Referring to FIGS. 6, 11 and 12, an interlock stile 162 may include an outboard section 166, an inboard section 168, an interlock first thermal break 200, an interlock second thermal break 202, and an interlock element 186. The outboard section 166 may have an outer facing wall 170 and a lateral facing wall 172 perpendicular to one another. The outer facing wall 170 and lateral facing wall 172 may intersect with one another at an outboard edge 174. The inboard section 168 is preferably materially discontinuous with the outboard section 166, and may have an inner facing wall 176. The interlock stile 162 may further include an interlock stile glazing channel 178 in receiving engagement with one of the peripheral edge portions of the glazing element 146. In certain preferred implementations of the interlock stile 162, the interlock stile glazing channel 178 may be defined at least in part by mutually-opposing disposition of the outer facing wall 170 and the inner facing wall 176. A glazing gasket 164 may be disposed between the glazing channel and the respective peripheral edge of the glazing element 146, so as to help protectively secure the glazing element within the glazing channel and prevent gas from escaping from the cavity 150. The interlock first thermal break 200 may be secured in coupling communication between the outer facing wall and the inboard section.
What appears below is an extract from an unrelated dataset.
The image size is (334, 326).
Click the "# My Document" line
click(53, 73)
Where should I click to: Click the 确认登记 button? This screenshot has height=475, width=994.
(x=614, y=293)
The interlock second thermal break 202 may be secured in coupling communication between the lateral facing wall 170 and the inboard section 168. As illustrated in FIGS. 6 and 7 for example, such securement may be by way of clamping or crimped engagement between respective break nodes of the outboard and inboard section and respective ends of the interlock first and second thermal breaks.
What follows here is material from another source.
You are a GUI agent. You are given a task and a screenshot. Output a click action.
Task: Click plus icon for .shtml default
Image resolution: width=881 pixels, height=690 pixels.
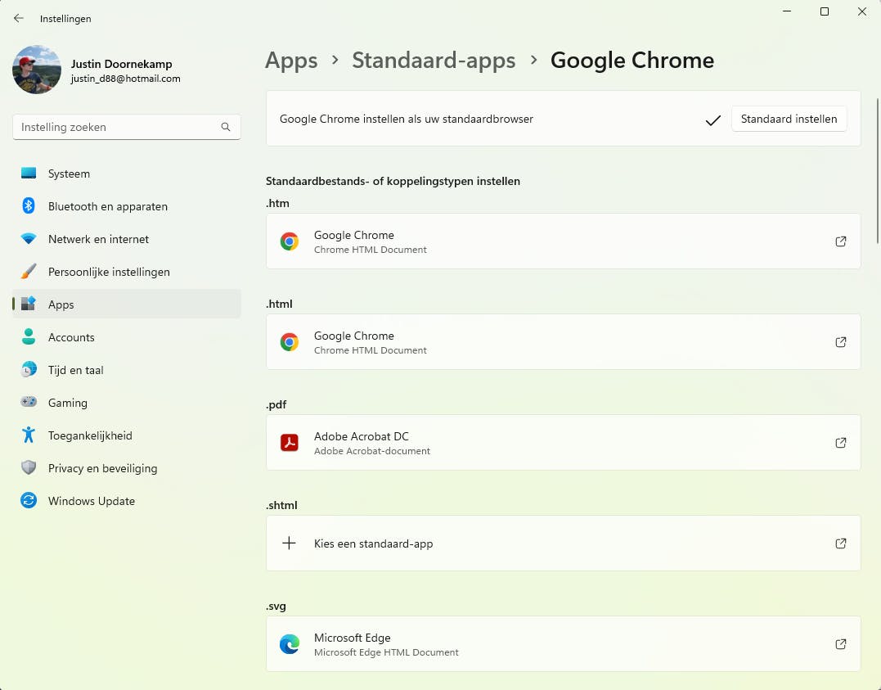[289, 543]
In particular preferred implementations of the interlock stile 162, the interlock first thermal break 200, the interlock second thermal break 202 and the interlock element 186 may have relatively low thermal conductivities compared to the outboard section 166 and the inboard section 168. By way of example, the interlock stile thermal breaks (and the other thermal breaks disclosed herein) may be comprised of, for example, 6/6 Polyamide Nylon or the like, and the interlock element 186 may be comprised of PVC, another polymer with low thermal conductivity, or the like. Contrastingly, the outboard section 166 and the inboard section 168 may be comprised of aluminum or a similar metal.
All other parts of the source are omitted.